I - L’application des règles du legs à l’institution contractuelle
L’arrêt du 10 février 1998 constitue un revirement de jurisprudence attendu depuis bien longtemps (A) en raison de la pression doctrinale dont les arguments ont été repris par la cour de cassation (B)
A - Un revirement sous forme d’aboutissement
De manière classique, la jurisprudence considérait que les donations de biens à venir entre époux devaient être considérées comme des donations lors de l’ouverture de la succession et les primaient ainsi aux actes de disposition testamentaire avec lesquels elles pouvaient entrer en conflit. Ainsi comme en l’espèce, lorsque plus de trois enfants héritiers étaient présents, la quotité disponible en propriété n’étant que d’un quart, était entièrement absorbée par ce qui est habituellement appelé « institution contractuelle » : c’est la seconde quotité de l’article 1094-1 c.civ. C’est ce que prétendait le pourvoi à travers la demande de prise en compte de la « caducité » des dispositions testamentaires et l’application de l’article 925 c.civ. La solution distinguait donc clairement les donations et les testaments conformément à la division du code civil qui traite de ceux-ci dans deux chapitres distincts (chap. V et chap. IX – livre III titre II).
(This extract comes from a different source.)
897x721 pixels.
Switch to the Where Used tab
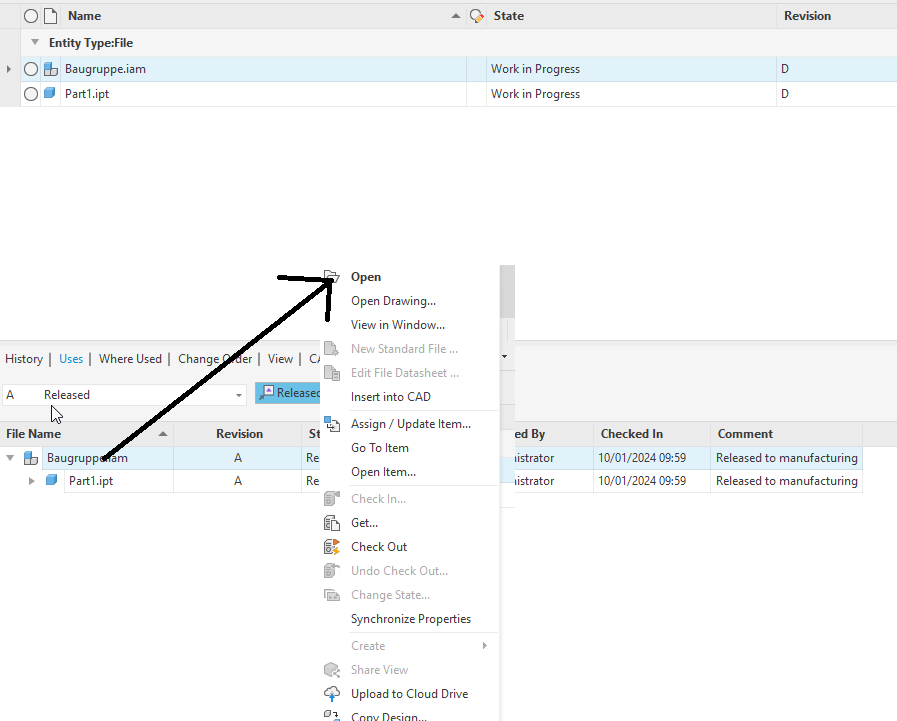click(x=130, y=358)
La cour de cassation rejette cependant une telle analyse. Elle considère au contraire que les donations de biens à venir consenties entre époux au cours du mariage doivent quant à leurs effets être soumises aux règles des legs.
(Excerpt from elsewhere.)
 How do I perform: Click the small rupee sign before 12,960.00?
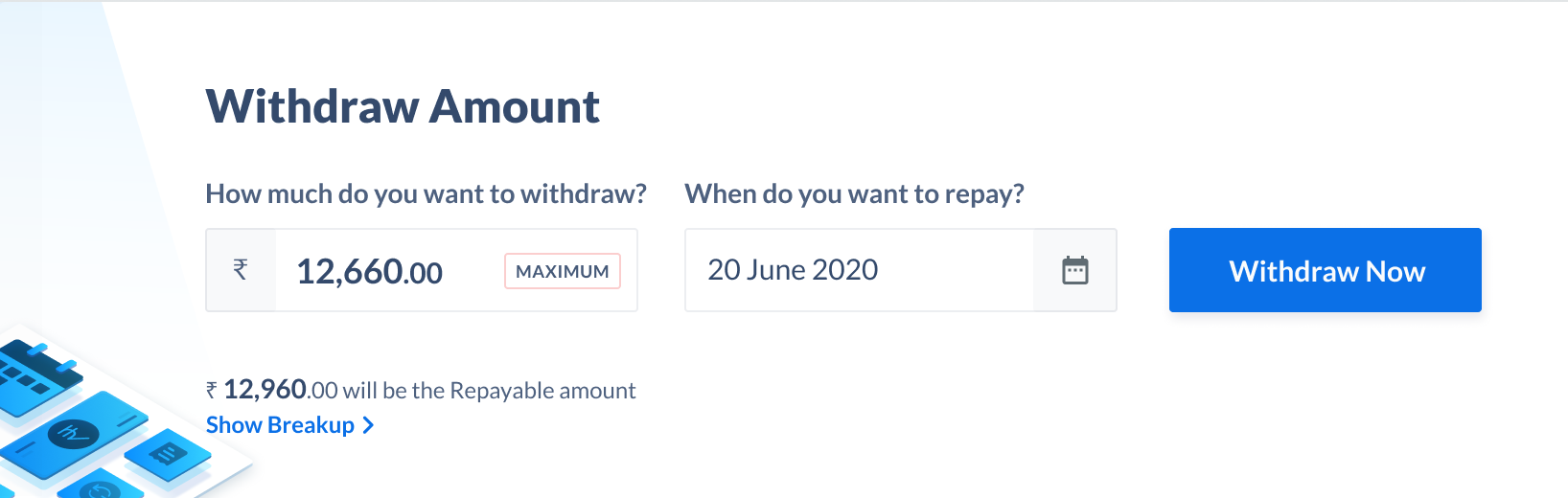pos(212,391)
Notamment, et c’est sur ce point que se situe le revirement, de telles institutions contractuelles prennent date à l’ouverture de la succession et entrent donc en concours avec les dispositions testamentaires éventuelles. Elles ne sont donc pas réduites en fonction de leur date comme les donations ordinaires, mais en fonction de leur valeur (c'est-à-dire proportionnellement).
Une telle solution ne constitue cependant pas un revirement des plus tranché. Dès 1929, la cour de cassation avait rapproché les donations de biens à venir des legs en posant que la capacité de tester est suffisante pour faire une donation de biens à venir pendant le mariage (Civ. 20 février 1929). L’assimilation de régime s’était encore prononcée en 1982 pour l’application du droit transitoire et surtout dans un arrêt Civ 1 du 20 octobre 1992 où la cour de cassation avait posé que comme pour les legs, l’option exercée par la donataire de bien à venir remonte au jour du décès. Ce dernier arrêt utilisait d’ailleurs d’ores et déjà la formule que reprend l’arrêt du 10 février 1998. Outre la formule qui permettait d’envisager un revirement sur les règles d’imputation, la solution de 1992 impliquait plus ou moins celle de 1998. Dès lors que « l’option remonte au jour du décès », il apparaît difficile de considérer que selon les effets envisagés la date de la donation soit tantôt celle de l’acte, tantôt celle du décès.